***** Records for this task

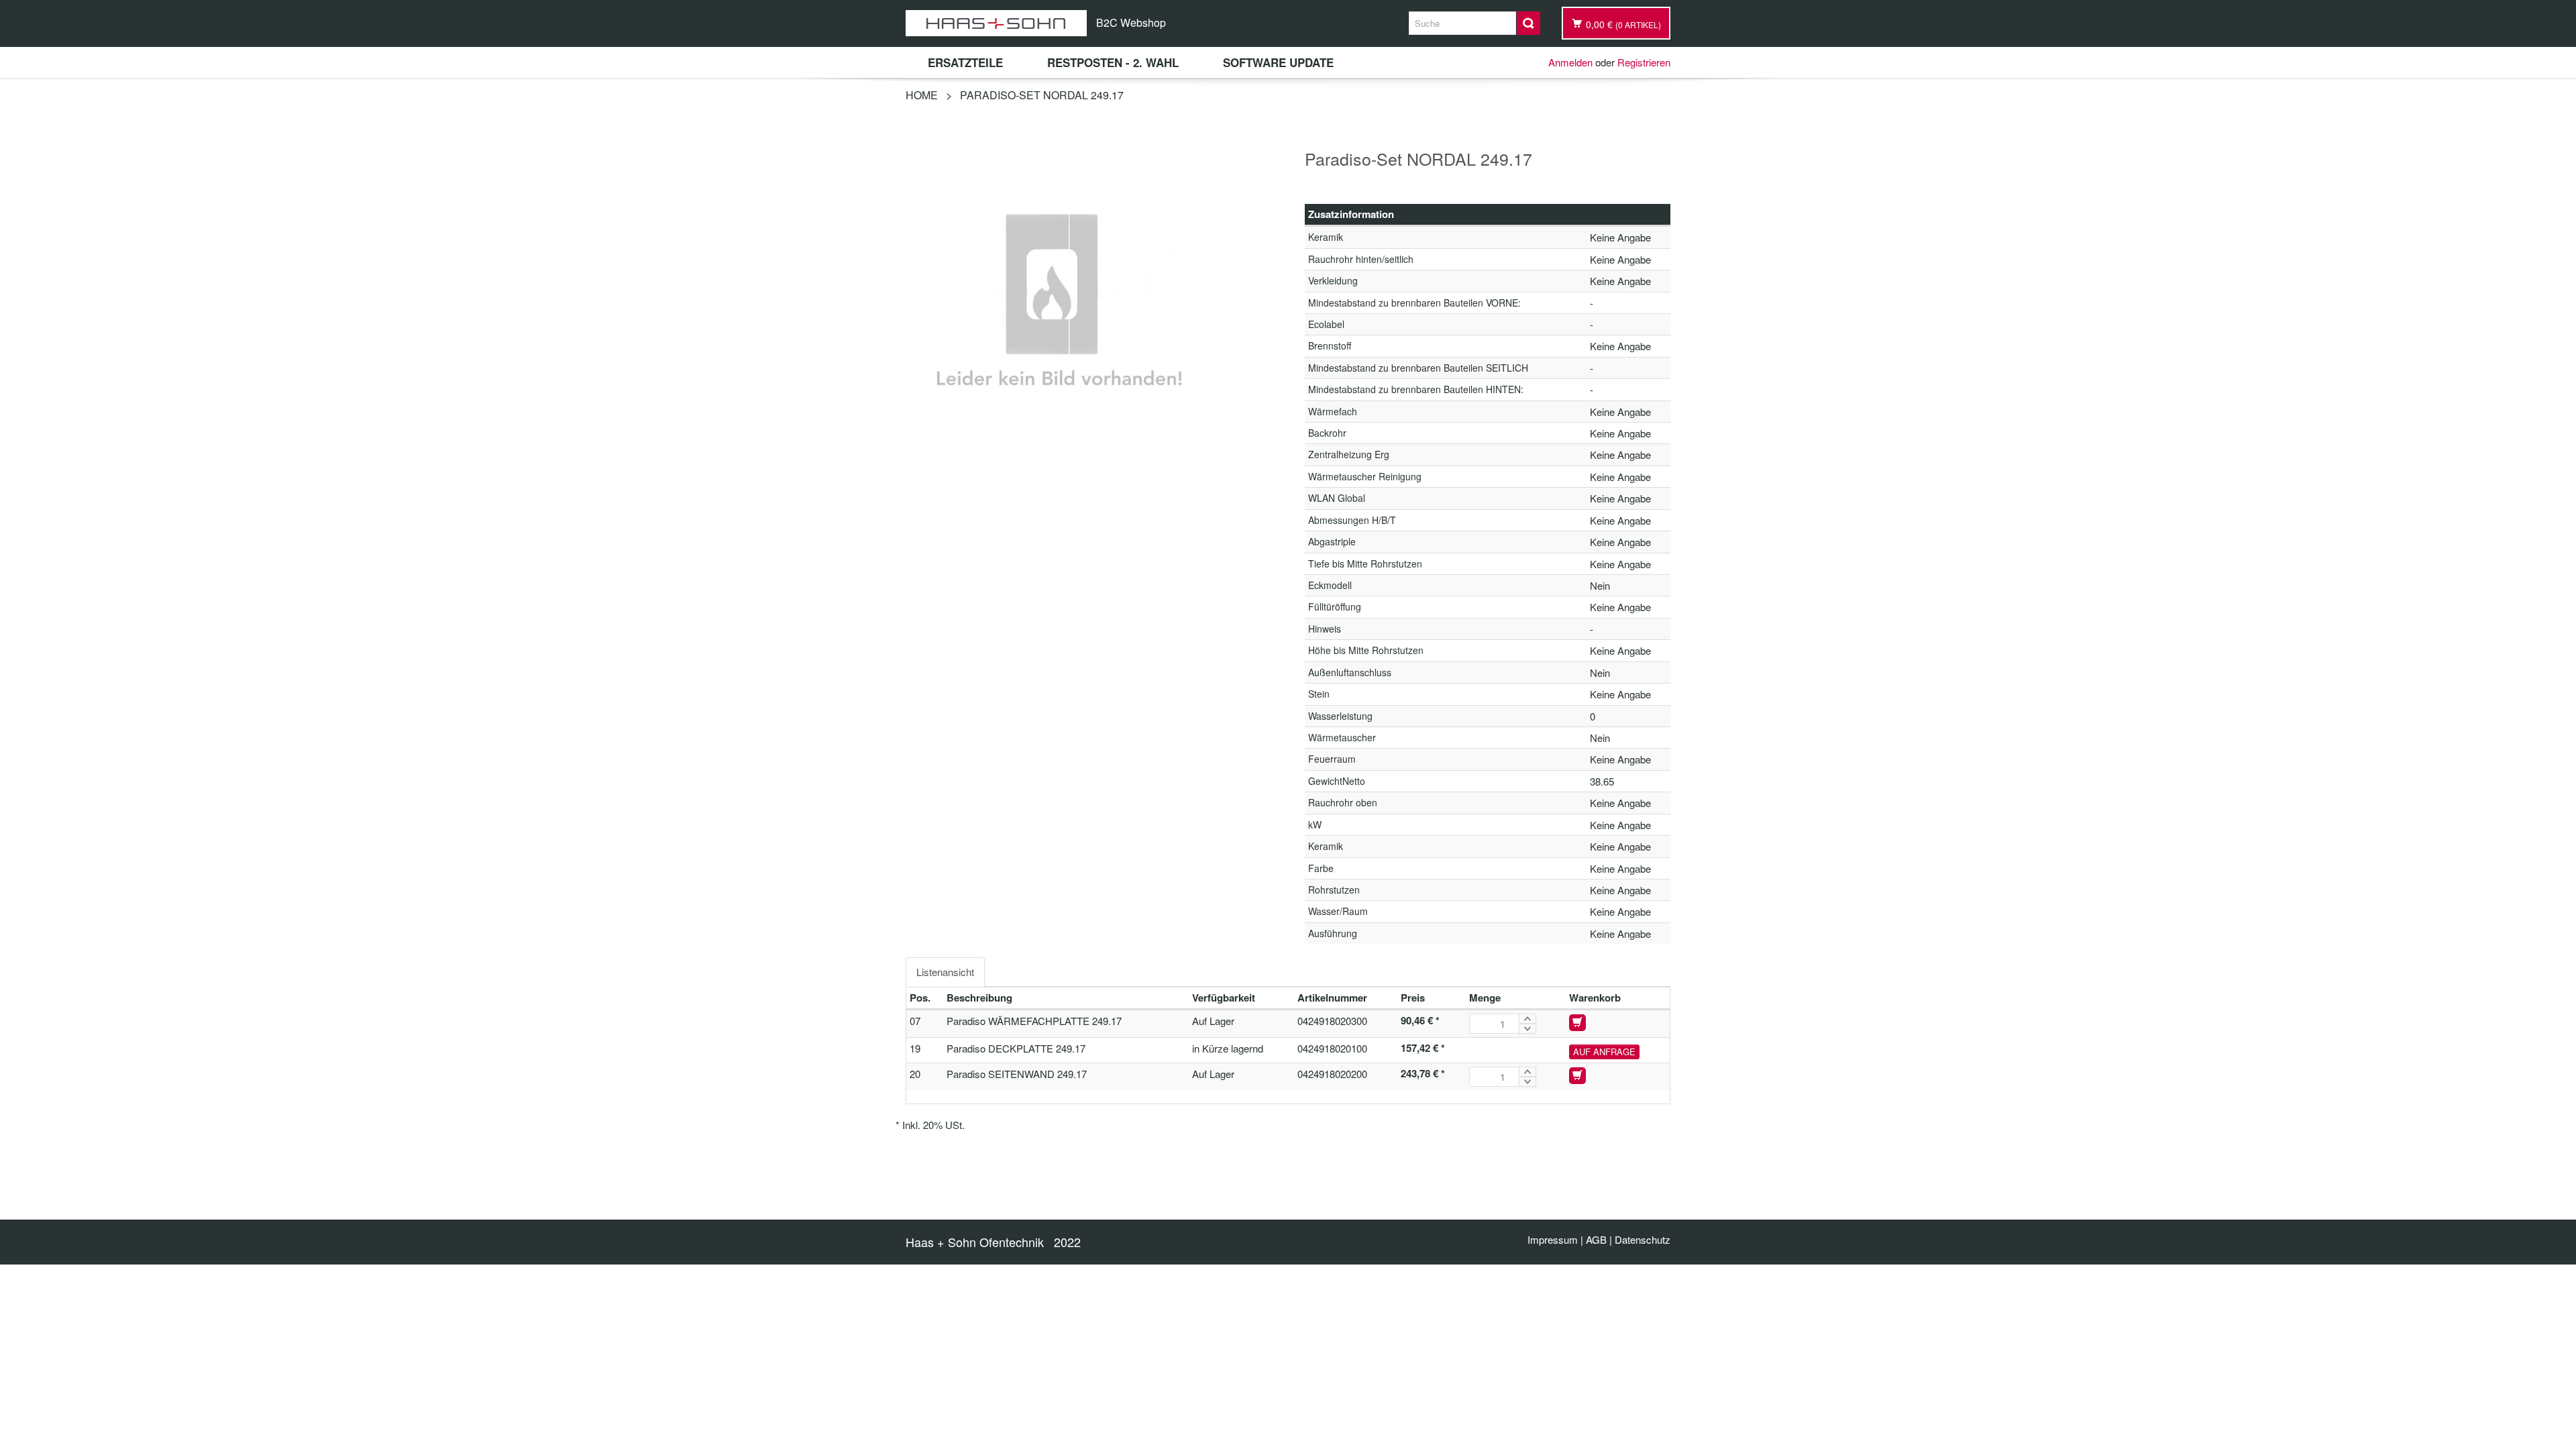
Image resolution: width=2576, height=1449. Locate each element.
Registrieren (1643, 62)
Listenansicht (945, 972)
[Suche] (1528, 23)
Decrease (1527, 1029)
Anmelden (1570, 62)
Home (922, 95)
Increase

**********

The problem:
From the first line to the last, retype the data above exactly, but not its images.

Result:
Image resolution: width=2576, height=1449. Locate each element.
Registrieren (1643, 62)
Listenansicht (945, 972)
[Suche] (1528, 23)
Decrease (1527, 1029)
Anmelden (1570, 62)
Home (922, 95)
Increase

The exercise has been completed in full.